Good luck! I'm here if and when you need me.

Dr. Bob

update (stupid teenager) Feb 26, 2008

Hey Dr.Bob, its me, the uneducated kid who made the uneducated mistake!

I was in a very bad mood when i sent you the thank you post because i was thinking about how screwed up my life will be if i turned out to be positive. However, i was thinking about how i didnt have a fever, my 54 day test was negative and that's "encouraging" and how it was only one exposure and not a very long exposure... so, i'm trying to stay positive for my 92 day post exposure test on monday! ughh i can't believe it's been only 92 days since i made the BIGGEST mistake of my life.. seems like this has dragged on forever!

Anyway, I'm feeling better (but my stomach still isnt right, and i don't feel good when i wake up and i have continued to lose weight) but I'm over the aweful 2 weeks that i went through three weeks after exposure where i thought i was going to die i felt so bad!!!
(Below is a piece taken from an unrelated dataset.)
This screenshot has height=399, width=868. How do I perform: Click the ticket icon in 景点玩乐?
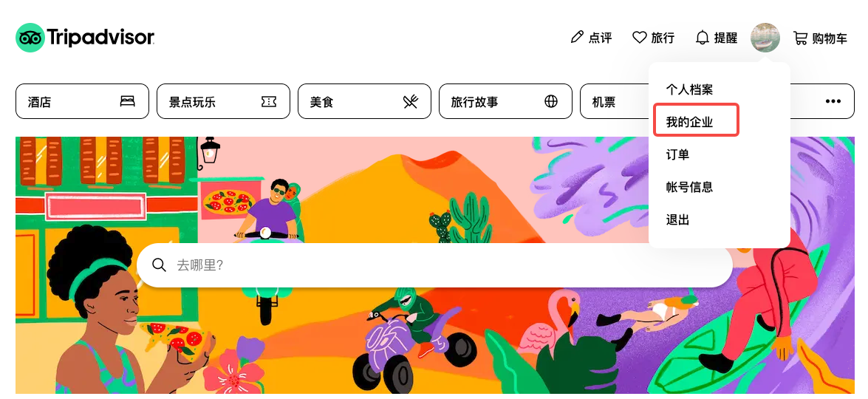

Since i'm feeling better, I'm actually getting really scared to get tested at three months because i know its "definitive" and is more likely to be positive than the 54 day test i took. Since finding out that im positive would completely alter my life and would lead my on a completely different path then what i've planned for my entire life, i'm actually starting to think maybe i should just live with this "in the back of my head" and not find out. Then again, I know i couldn't live with that kind of question eating away at me so im 99% sure that im going to get tested on monday, march 3, which will be 92 days after exposure.

Last question before you find out my "definitive" test:

Is 92 days truly definitive? I know you probably get this question all the time but the CDC says 97% are positive by three months.. 3 out of 100 is quite a few people! I know you say extenuating circumstances, but how do i know if i have that or not??? would a bacterial infection at the time of getting infected with HIV affect seroconversion?

Thank you Dr.Bob, Thank you so much. You'll be hearing from me in one week from today with my 3 month test results! Hopefully your good luck Karma stays strong!!!

-Robby

Response from Dr. Frascino

Hi Robby,

"Since finding out that I'm positive would completely alter my life and would lead me on a completely different path than what I've planned for my entire life, I'm actually starting to think maybe I should just live with this 'in the back of my head' and not find out"!!!! WHAT?????? Robby that is such a monumentally idiotic idea I would have guessed only Dubya could have dreamed it up! I'm glad you quickly came to your senses, realizing you "couldn't live with that kind of question eating away to (you)." I couldn't agree more. Just reread some of the e-mails you've sent me over the last few months. That should prove not knowing would be a colossal mistake and would surely wind up with you in a straightjacket locked in a padded cell. (Which of course is exactly where Dubya should be.)

To answer your questions: Yes, your 92-day test will be definitive. (It will also be negative.) You do not have "extenuating circumstances" and no, a bacterial infection would not affect seroconversion.